見えないわたし
雪の解け始める初春、わたしはこの世界からいなくなった。
理由は覚えていない。
幽霊になったわたしの姿を見つけられる人は誰も居なくて、わたしは何で成仏せずに留まっているのかも分からなかった。
やり残したことがあるわけでもない。
だから何となく、生きていたころのように朝に家を出て、自分の教室に向かった。
わたしの席には笑顔で映る私の遺影と、どこかから摘んできたのだろう一輪の白い花。
「ねえ、みぃちゃん」
みぃちゃんは、声を掛けたわたしに気付くことなく、後ろの席の子と話し始める。
わたしはその様子に肩を落とした。
幽霊が見えちゃうからお墓や病院には近づかないって言ってたのに。
親友なんだから嘘はつかない。
そう言ったのに、それこそまったくの嘘だったんだ。
幽霊なんだから、勉強なんてする必要ないのに、わたしは学校から出ることなく、ぼんやりと授業を最後まで聞いていた。
周りが机をくっつけてお弁当を食べるとき、わたしの机だけがぽつりと取り残されて。
わたしの時間だけが、この世界で止まってしまったかのような、寒々しい感覚がした。
いや実際に止まってしまったんだろう。
幽霊になってしまったあの日から、わたしの時間は止まったまま動いていない。
遺影の中の自分の笑顔が辛くて、わたしは写真立てを机の上に伏せた。
学校が終わった後も、みんなが仲良く一緒に帰る中で、わたしにだけ誰も声を掛けることも、目を向けることもない。
まるでイジメられてるみたいだな。
そう思って、笑おうとしたけど笑えなかった。
いるのにいないも同じなんて、あまりに寂しすぎる。
わたしは一人で教室を出て、帰り道を歩いた。
下校時間の通学路は賑やかだったけど、いくつかの分かれ道を進むうち、だんだんと同じ学校の生徒の姿は減っていく。

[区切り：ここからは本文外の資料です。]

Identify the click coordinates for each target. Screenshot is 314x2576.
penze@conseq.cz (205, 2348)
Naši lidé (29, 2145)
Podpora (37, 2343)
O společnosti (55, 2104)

家が近くなってくると、同じ学校の生徒はみぃちゃんしかいなくなっていた。
みぃちゃんは信号の前で止まって、スマホをいじり始める。
みぃちゃんの首には、私と色違いのお揃いで買った淡い色のマフラーが巻かれていた。
わたしは自分の首に触れたけれど、そこにあの大事なマフラーはない。
幽霊のわたしは寒くなんてない。それに、わたしのマフラーは私が幽霊になったとき、使えないくらいに汚れてしまったから。
もう少しで追いつきそうだったけど、わたしは少し離れた場所で足を止めた。
車が行き交う横断歩道の前で、急いでいる様子の1人が1歩前に出る。
信号が青になったと勘違いしたのか、みぃちゃんは信号を見ることなく、つられるように前に進んだ。
危ない。
そう思って声を掛けようとしたけど、私の声はみぃちゃんには届かないんだと気づく。
わたしはみぃちゃんに走り寄って、遠ざかる背中に思い切り手を突き出した。
どんっ、恐ろしい音が響いて、私は思わず目を閉じる。
真っ暗な中で、キィと車が急ブレーキを踏む音だけが強く耳に残っていて……。
間に合わなかったんだ、そう思った。
私が生きていたら、こんなことにはならなかったのに。
生きていたら、危ないよって声を掛けて止められたのに。
車に跳ね飛ばされただろうみぃちゃんを見る勇気は出なかった。
でも、みぃちゃんも幽霊になったら、きっとわたしのことを見つけられる。
罪悪感と、喜びとが心の中で渦巻いていた。
みぃちゃんはわたしを恨むだろうか。
彼女が車に轢かれた時には、すぐ後ろ手の届く場所にいたのに、私は助けられなかった。
わたしを恨んで、憎んで、そして罵ってくれるだろうか。
足元の影の上に、赤黒い色が広がっていく。
「みぃちゃん、わたしに、気づいて……」
かすれた声は、冷たい風に溶けて響くことなく消えて行った。